Perhaps ... if they can identify her by these posts. As long as you have checked to make sure she's paying for what she wants and getting what she's paying for she should be ok. Hopefully she's not paying for Platinum and missing channels due to bad authorizations or antenna issues. If she's not paying for Platinum and has HD Free listed on her account I wouldn't worry about the extra channels.


----------



## BarryG (Jun 25, 2006)

BarryG said:


> And hasn't Palladia and HD Theatre been taken out and moved into the $10 extra Platinum package?


CSR just told me that Palladia and HD Theatre are still part of Dish America Gold - they haven't been removed from DA packages - just the AT packages.


----------



## bnborg (Jun 3, 2005)

BarryG said:


> CSR just told me that Palladia and HD Theatre are still part of Dish America Gold - they haven't been removed from DA packages - just the AT packages.

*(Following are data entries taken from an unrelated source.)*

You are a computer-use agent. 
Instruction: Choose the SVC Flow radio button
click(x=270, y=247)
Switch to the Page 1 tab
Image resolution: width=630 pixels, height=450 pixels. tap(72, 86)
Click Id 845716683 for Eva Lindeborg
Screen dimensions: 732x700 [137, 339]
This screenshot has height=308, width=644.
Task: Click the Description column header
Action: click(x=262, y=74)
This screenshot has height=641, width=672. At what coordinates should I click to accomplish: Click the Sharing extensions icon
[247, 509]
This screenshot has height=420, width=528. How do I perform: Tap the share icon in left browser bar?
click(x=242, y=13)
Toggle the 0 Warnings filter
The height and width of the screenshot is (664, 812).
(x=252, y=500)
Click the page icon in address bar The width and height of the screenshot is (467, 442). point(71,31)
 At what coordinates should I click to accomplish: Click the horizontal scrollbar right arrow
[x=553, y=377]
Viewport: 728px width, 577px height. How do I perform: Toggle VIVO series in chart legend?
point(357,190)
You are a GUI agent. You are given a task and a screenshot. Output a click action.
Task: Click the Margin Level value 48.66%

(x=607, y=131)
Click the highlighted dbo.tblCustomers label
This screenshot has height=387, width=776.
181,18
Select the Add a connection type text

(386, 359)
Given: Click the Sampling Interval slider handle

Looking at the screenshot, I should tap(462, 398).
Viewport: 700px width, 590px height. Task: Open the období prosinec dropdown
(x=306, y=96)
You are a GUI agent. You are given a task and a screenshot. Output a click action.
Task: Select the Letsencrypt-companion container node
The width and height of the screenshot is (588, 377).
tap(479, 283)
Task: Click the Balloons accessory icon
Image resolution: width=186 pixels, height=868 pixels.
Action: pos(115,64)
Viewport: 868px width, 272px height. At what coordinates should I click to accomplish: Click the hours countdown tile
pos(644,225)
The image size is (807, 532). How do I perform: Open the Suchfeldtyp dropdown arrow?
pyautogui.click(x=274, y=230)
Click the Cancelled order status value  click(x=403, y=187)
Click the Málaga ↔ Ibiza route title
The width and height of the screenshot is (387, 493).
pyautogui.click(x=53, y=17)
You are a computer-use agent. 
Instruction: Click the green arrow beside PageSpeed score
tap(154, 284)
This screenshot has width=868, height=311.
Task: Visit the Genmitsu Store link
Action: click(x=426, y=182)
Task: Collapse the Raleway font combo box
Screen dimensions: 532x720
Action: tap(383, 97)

True, they are part of Platinum.

But you will lose Chiller, Sleuth, HMC and BBC, and others. See my post: http://www.dbstalk.com/showthread.php?p=2522526#post2522526.


----------



## Michael P (Oct 27, 2004)

Palladia has been added back to HD250 (along with an SD version on a different channel number!?! This is the only channel that does not mapdown to the same channel number as it's SD counterpart. Could it be due to the SD channel being added after the fact (a formerly HD only channel).


----------



## James Long (Apr 17, 2003)

Michael P said:
 

> Palladia has been added back to HD250 (along with an SD version on a different channel number!?! This is the only channel that does not mapdown to the same channel number as it's SD counterpart. Could it be due to the SD channel being added after the fact (a formerly HD only channel).


Paladia on the former Fuse channel (158) is a mess.

If I were DISH I'd put a mirror on 369 (duplicate channel number, same feed) and use the mapdown on 9469 to create 158. It seems silly to have the HD version hidden so far away from the SD version ... unless they are expecting to restore Fuse and don't want to undo the mapping.


----------



## BarryG (Jun 25, 2006)

Michael P said:


> Palladia has been added back to HD250


It's back in HD200 and HD120 as well.

HD Theater is supposedly viewable on 5710 without Platinum.

Chaos must be the rule with Dish Network HD programming.


----------



## bnborg (Jun 3, 2005)

The new newsletter explains it: Platinum Free Preview.


----------



## klang (Oct 14, 2003)

bnborg said:


> The new newsletter explains it: Platinum Free Preview.


I wonder if that is why some of those channels are duplicated in the 290's now?


----------



## James Long (Apr 17, 2003)

klang said:


> I wonder if that is why some of those channels are duplicated in the 290's now?


Probably ... although it would make more sense if the advertising actually told customers those channel numbers.

People (like me) who lock and hide unsubscribed channels don't see free previews without unlocking and unhiding channels - unless DISH puts them on a new channel. DISH used the 280-290 channel range for their free previews in the past ... it makes sense to use the 290s - if they would only advertise those channels.


----------